# Work to complete:
Exactly the lines from the one with "Click the back navigation arrow" through the end of the data below must be set down, and no pictures with them.

(Collected data entries)

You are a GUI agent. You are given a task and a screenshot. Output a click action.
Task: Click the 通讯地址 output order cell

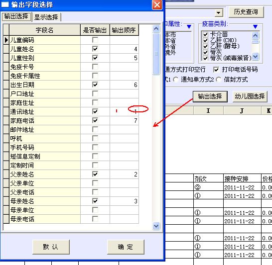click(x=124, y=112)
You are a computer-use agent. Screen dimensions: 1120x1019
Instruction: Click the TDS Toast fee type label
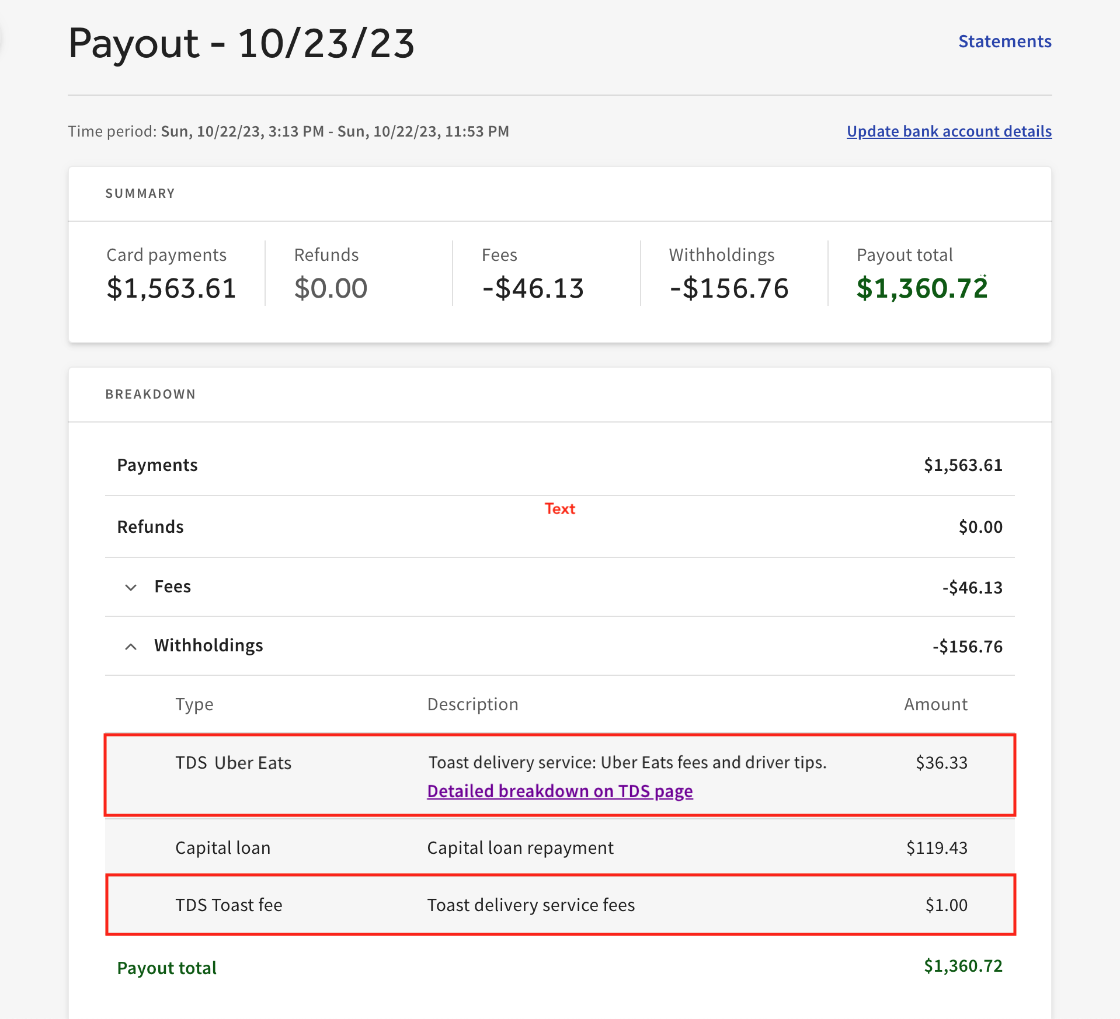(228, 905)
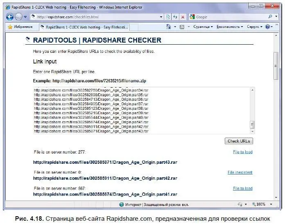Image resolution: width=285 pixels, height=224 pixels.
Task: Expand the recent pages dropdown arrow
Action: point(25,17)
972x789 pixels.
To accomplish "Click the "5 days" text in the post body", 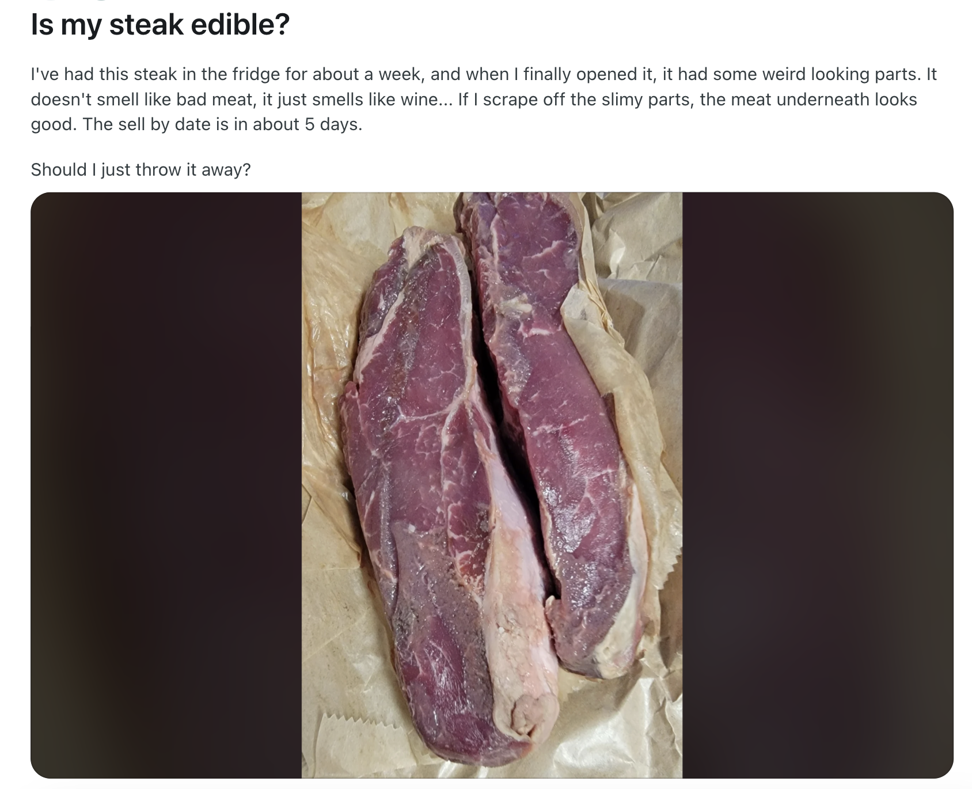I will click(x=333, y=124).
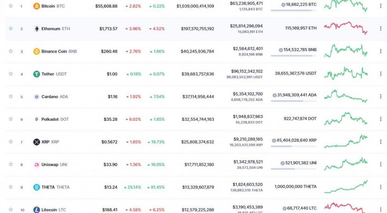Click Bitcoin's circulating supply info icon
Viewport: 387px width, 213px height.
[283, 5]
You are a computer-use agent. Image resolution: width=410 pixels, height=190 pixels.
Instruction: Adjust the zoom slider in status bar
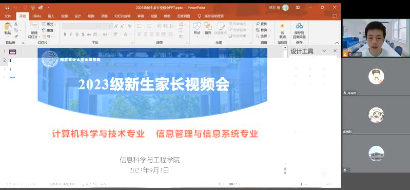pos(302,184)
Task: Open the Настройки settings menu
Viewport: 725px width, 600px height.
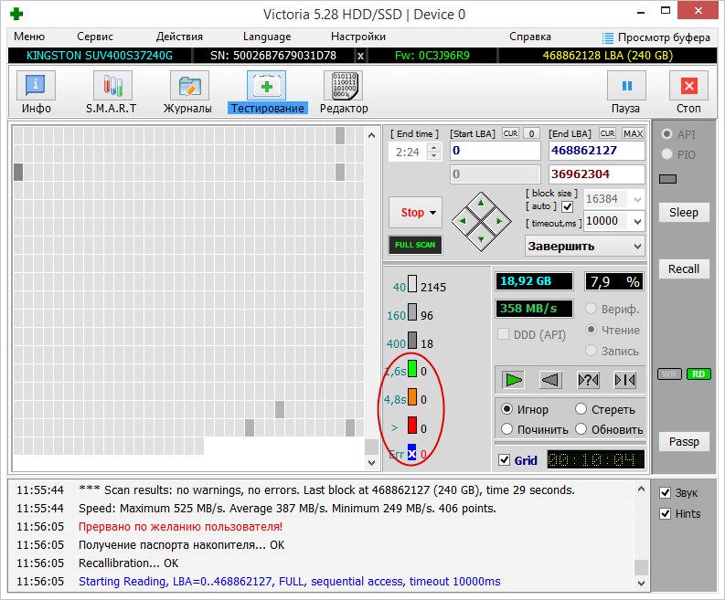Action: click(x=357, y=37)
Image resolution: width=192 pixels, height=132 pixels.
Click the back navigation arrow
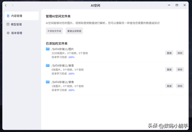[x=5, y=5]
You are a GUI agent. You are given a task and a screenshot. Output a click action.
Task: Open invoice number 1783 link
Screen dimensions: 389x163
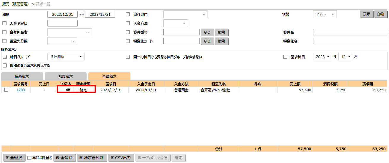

# Task solution:
Click the back navigation arrow
[x=5, y=5]
You are a GUI agent. You are given a task and a screenshot. Output a click action.
Task: Open invoice number 1783 link
Screen dimensions: 389x163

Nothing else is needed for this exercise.